Her fingers flew across the table or sang out a melody or plunged deep chords into its surface until it seemed as though the wood itself began to yield, as though there was some faint reply from the living tree it had once been. Before long, she could tell immediately that she’d played a wrong note, hear that a thumb was thudding in among the runs of notes.
For all that, she found that she couldn’t play her favourite things. A single phrase of Chopin tore into her heart like a ripcord. It made the walls of the little room dissolve and the music slide away from her. It made her see the world from high above her own head. Beneath her was this windy island, the grey corner into which she’d been tucked. Far over to her rig
ht was Berlin, where Marti and Gerda would be at the lake or having dancing classes with Herr Schreiber, whose hair gleamed like black satin. Somewhere in between was Amsterdam, flat on its back against the sea. This view of far-distant things brought too much pain and so she avoided Chopin. Her practice finished, she would take a soft cloth from the kitchen and wipe away the music from the surface of the table.

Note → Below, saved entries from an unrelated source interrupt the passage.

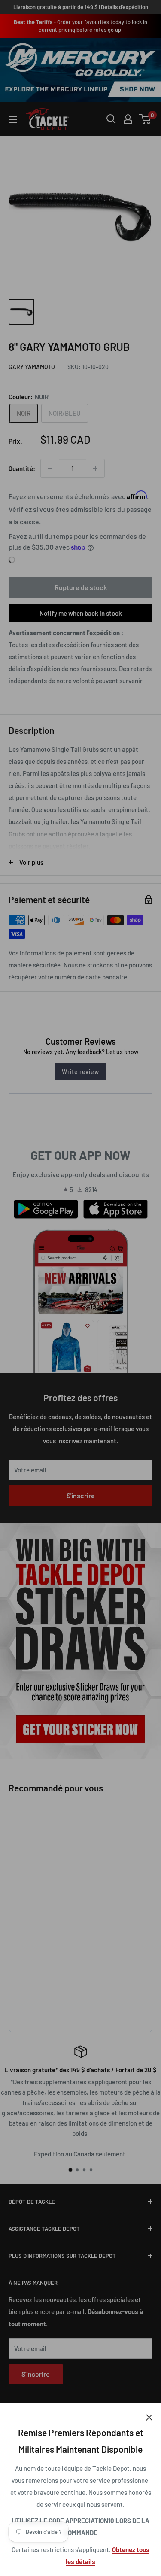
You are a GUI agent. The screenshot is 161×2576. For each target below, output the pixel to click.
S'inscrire (81, 1495)
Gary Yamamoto (32, 367)
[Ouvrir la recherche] (111, 119)
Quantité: (22, 468)
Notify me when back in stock (80, 613)
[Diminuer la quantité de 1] (50, 468)
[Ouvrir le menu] (13, 119)
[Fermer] (149, 2416)
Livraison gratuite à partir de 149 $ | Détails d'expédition (80, 6)
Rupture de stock (81, 587)
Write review (80, 1071)
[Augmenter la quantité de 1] (95, 468)
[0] (145, 119)
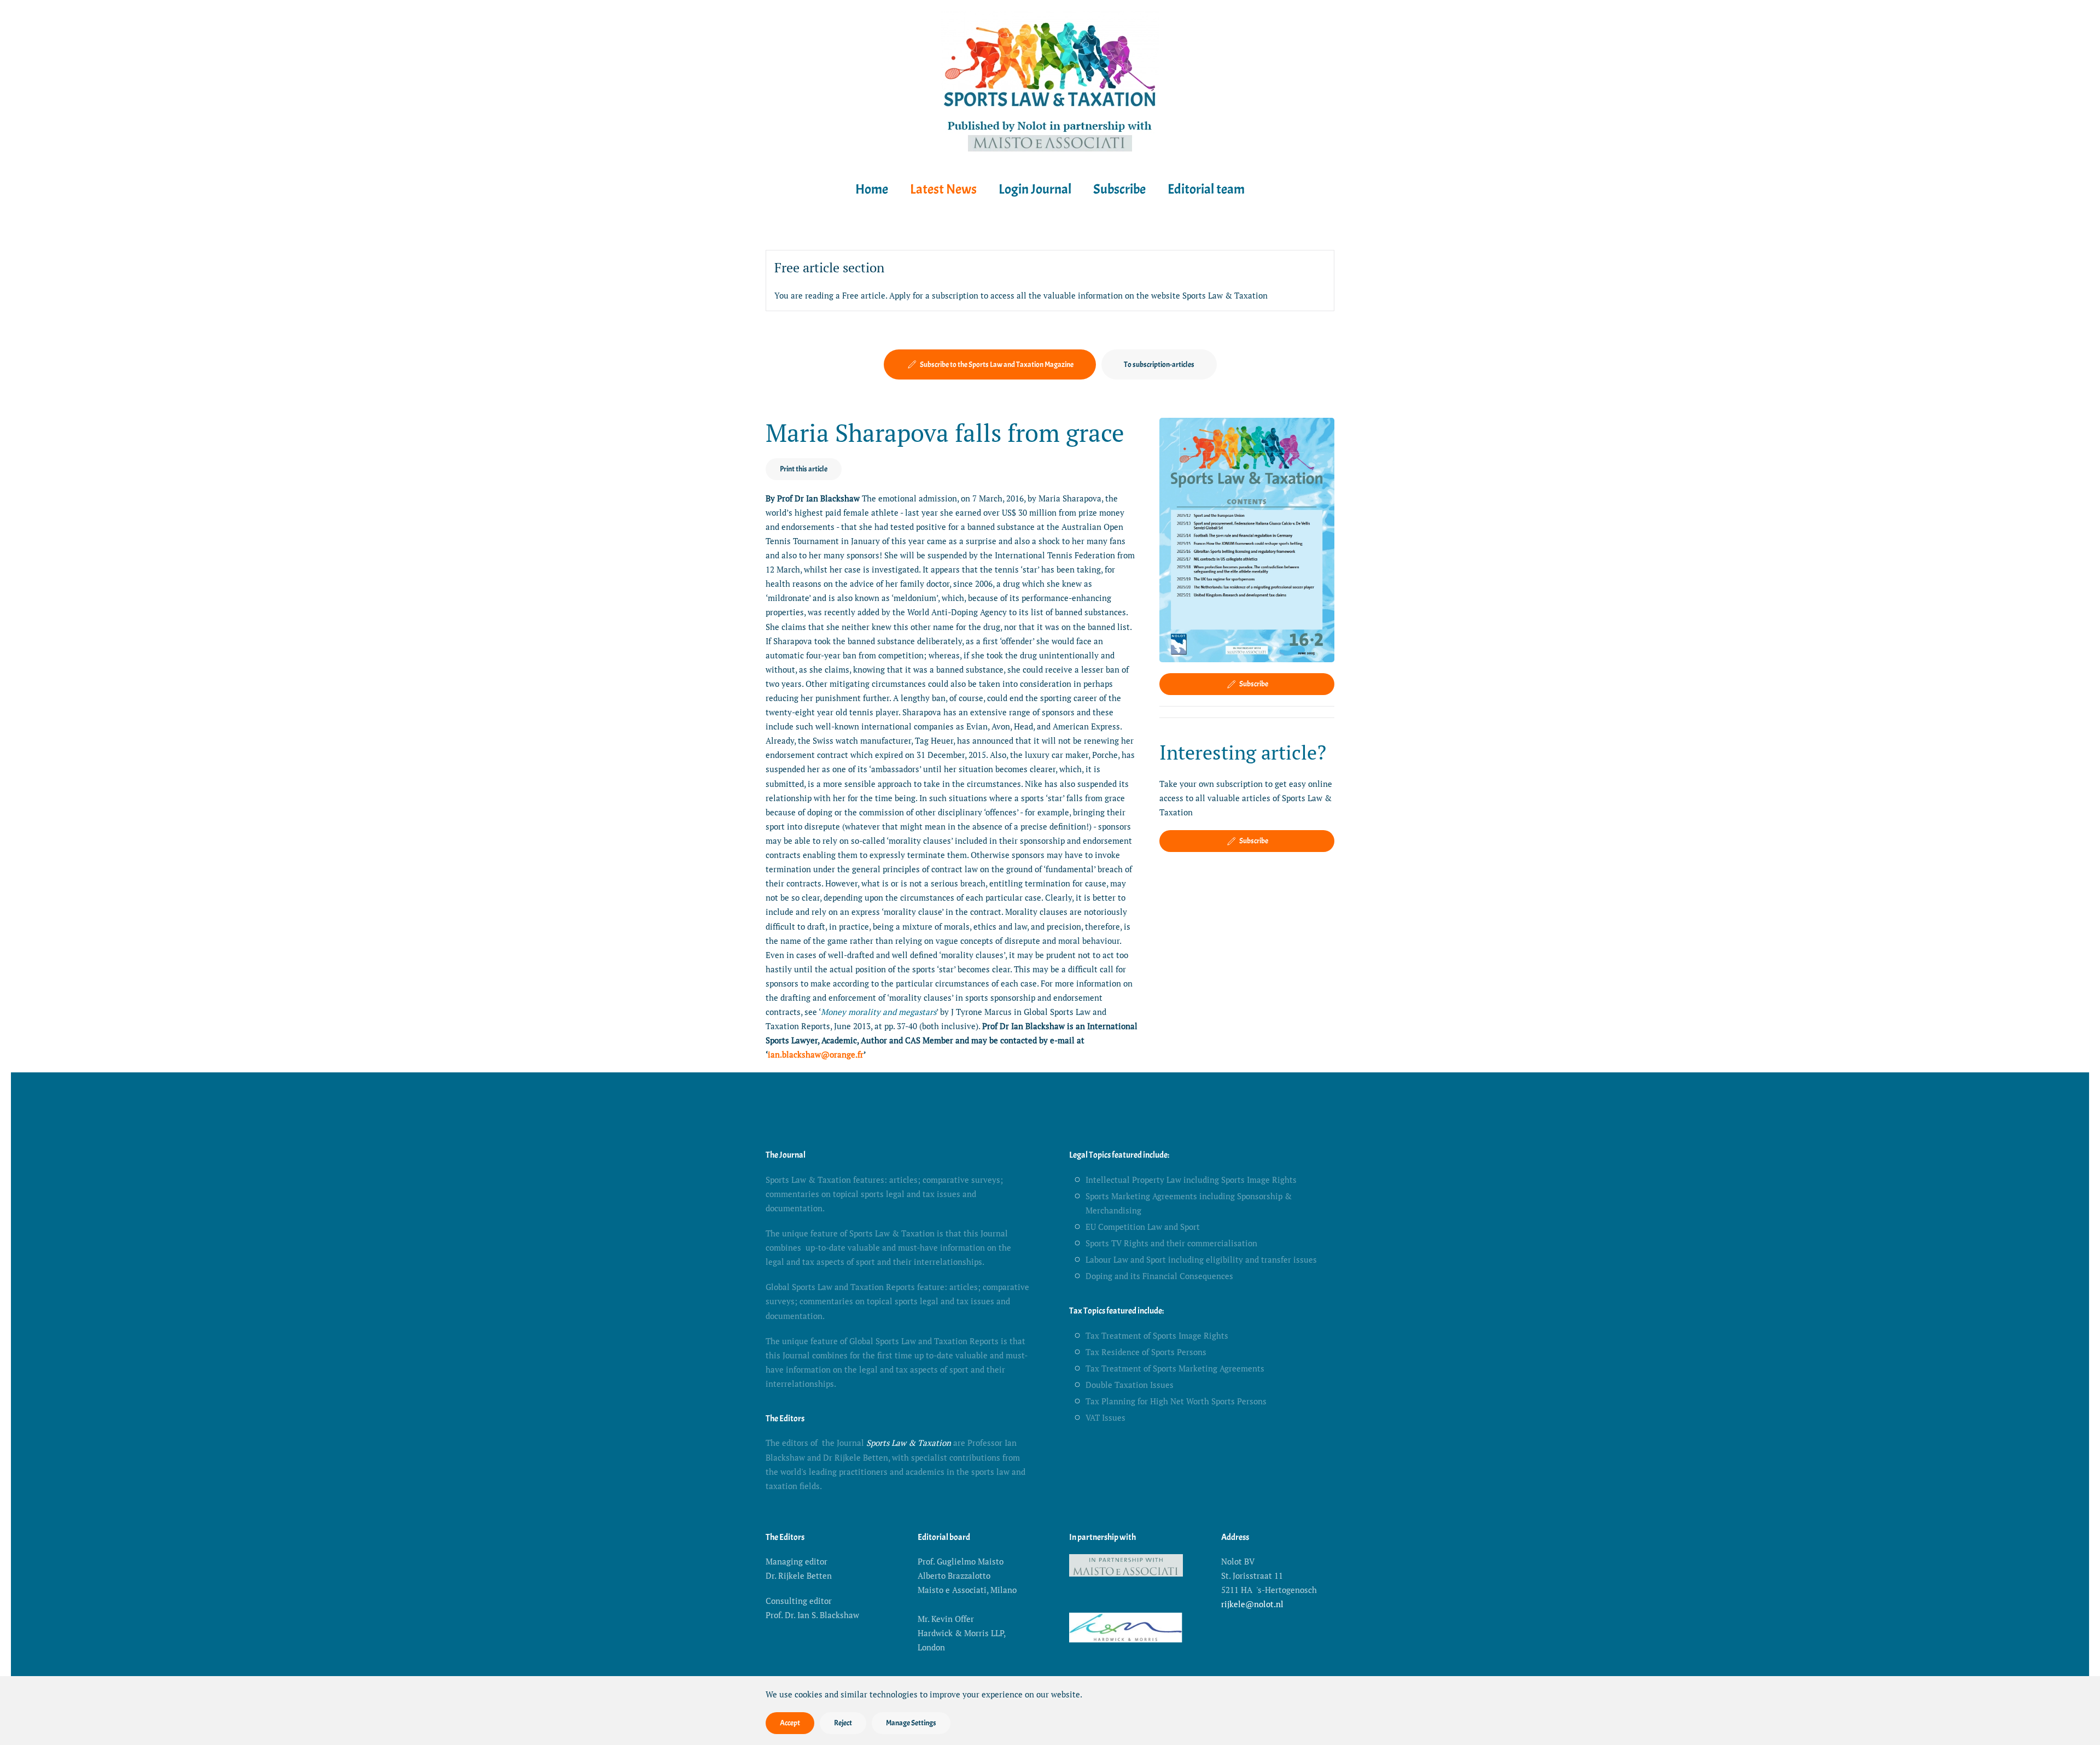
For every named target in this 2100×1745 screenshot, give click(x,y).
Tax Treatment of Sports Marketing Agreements (1175, 1368)
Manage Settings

One Thursday, as Elsa was returning from the Ladies’ Powder Room, just before the mannequin parade, she overheard Miss Jacob mention her name.
‘You see, she’s been spoilt rotten. Doesn’t lift a hand. You do something out of the kindness of your heart and you get nothing back. Hours she spends, sitting in the dining room. I know, now, she’s had it hard but you’d think the girl could show some gratitude. If you ask me, a guest should behave like one.’
A few days later, war broke out. Everywhere, the news-paper boys were yodelling about it. Miss Jacob and the ladies at the mannequin parade seemed amazed by the depth of Elsa’s shock. While they were kind enough and kept refilling her cup with the dark orange tea they all drank, she saw them exchange glances when she muttered that she’d never really believed that this would happen. Miss Trimble placed her hand on Elsa’s and told her not to worry. ‘There’s no war in Amsterdam, love,’ she said. ‘They’ll be right as rain over there.’
One of the other women said it might do no harm to blend in a bit. Become Elsie, maybe, rather than Elsa.
The next morning it was raining when Elsa left the house to collect Miss Jacob’s pineapple creams from the baker’s shop at the end of the road. Each day since war broke out, she’d written a letter to Mama without knowing if it would ever arrive, though the little postman assured her that, ‘So far, now, neutral places is fine.’ She was clutching the latest in her hand, had barely strayed beyond the garden gate, when she heard the ping of something hard against the railings beside her. A sharp stone hit her in the calf and she gasped and jumped to one side. There were just two of them; little boys, no more than seven or eight, tongues out, thumbs waggling from their ears, shouting nonsense as incomprehensible as the newspaper boys on every corner. Then they started goose-stepping towards her, their fingers laid under their noses, their right hands jutting up in front of them.